**対象テキスト:**

········

34. [サブサハラ・アフリカ全域の持続可能な農業]アグデブコ(AgDevCo)社は、投資資本と専門知識を通じて、強靭性、ジェンダー平等、より良質で栄養価の高い食品の生産を促進しようとする、アフリカのスタートアップステージにあるアグリビジネスへの専門投資会社である。2022年2月、ブリティッシュ・インターナショナル・インベストメント(BII)、ノルファンド(Norfund)、米国際開発金融公社

 (DFC)は、サブサハラ・アフリカ全域の持続可能な農業を支援するための9,000万米ドルの資金パッケージを発表した。これに加えて、アグデブコの技術施設に対して、BII、ノルファンド、英国外務・連邦・開発省(FCDO)が最大540万米ドルの補完的資金を提供する。

········

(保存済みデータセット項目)
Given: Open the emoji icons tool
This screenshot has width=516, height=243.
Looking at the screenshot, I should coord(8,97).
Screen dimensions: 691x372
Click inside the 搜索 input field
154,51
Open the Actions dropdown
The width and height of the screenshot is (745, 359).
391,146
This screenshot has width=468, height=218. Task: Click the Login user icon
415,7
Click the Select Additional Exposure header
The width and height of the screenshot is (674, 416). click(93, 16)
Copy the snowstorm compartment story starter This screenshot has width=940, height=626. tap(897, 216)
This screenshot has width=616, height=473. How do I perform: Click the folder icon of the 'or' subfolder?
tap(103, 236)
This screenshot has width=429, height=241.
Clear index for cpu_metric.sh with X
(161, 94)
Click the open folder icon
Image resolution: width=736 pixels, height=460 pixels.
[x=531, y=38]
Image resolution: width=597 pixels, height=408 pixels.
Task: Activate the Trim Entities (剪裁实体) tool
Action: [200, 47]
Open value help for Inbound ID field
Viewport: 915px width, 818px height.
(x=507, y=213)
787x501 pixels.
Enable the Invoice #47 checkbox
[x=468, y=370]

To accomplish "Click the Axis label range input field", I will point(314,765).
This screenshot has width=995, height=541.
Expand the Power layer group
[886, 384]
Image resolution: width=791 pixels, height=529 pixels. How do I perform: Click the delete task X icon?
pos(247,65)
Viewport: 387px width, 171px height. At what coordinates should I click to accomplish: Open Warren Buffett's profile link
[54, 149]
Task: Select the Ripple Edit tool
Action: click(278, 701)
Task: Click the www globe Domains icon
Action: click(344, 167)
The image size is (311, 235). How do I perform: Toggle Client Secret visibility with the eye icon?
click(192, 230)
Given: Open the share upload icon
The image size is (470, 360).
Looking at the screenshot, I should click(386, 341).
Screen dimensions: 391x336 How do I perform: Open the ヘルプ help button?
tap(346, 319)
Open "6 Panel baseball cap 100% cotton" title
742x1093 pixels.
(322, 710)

········

**作業指示 A:** アグデブコに関する本文に名前が出てくる組織・機関をすべて列挙せよ。
**作業指示 B:** アグデブコに関する本文から、「34. [サブサハラ・アフリ」から「ドルの補完的資金を提供する。」までの部分をそのまま抜き出せ。

**解答 A:**
- アグデブコ(AgDevCo)社
- ブリティッシュ・インターナショナル・インベストメント(BII)
- ノルファンド(Norfund)
- 米国際開発金融公社(DFC)
- 英国外務・連邦・開発省(FCDO)

**解答 B:**
34. [サブサハラ・アフリカ全域の持続可能な農業]アグデブコ(AgDevCo)社は、投資資本と専門知識を通じて、強靭性、ジェンダー平等、より良質で栄養価の高い食品の生産を促進しようとする、アフリカのスタートアップステージにあるアグリビジネスへの専門投資会社である。2022年2月、ブリティッシュ・インターナショナル・インベストメント(BII)、ノルファンド(Norfund)、米国際開発金融公社

 (DFC)は、サブサハラ・アフリカ全域の持続可能な農業を支援するための9,000万米ドルの資金パッケージを発表した。これに加えて、アグデブコの技術施設に対して、BII、ノルファンド、英国外務・連邦・開発省(FCDO)が最大540万米ドルの補完的資金を提供する。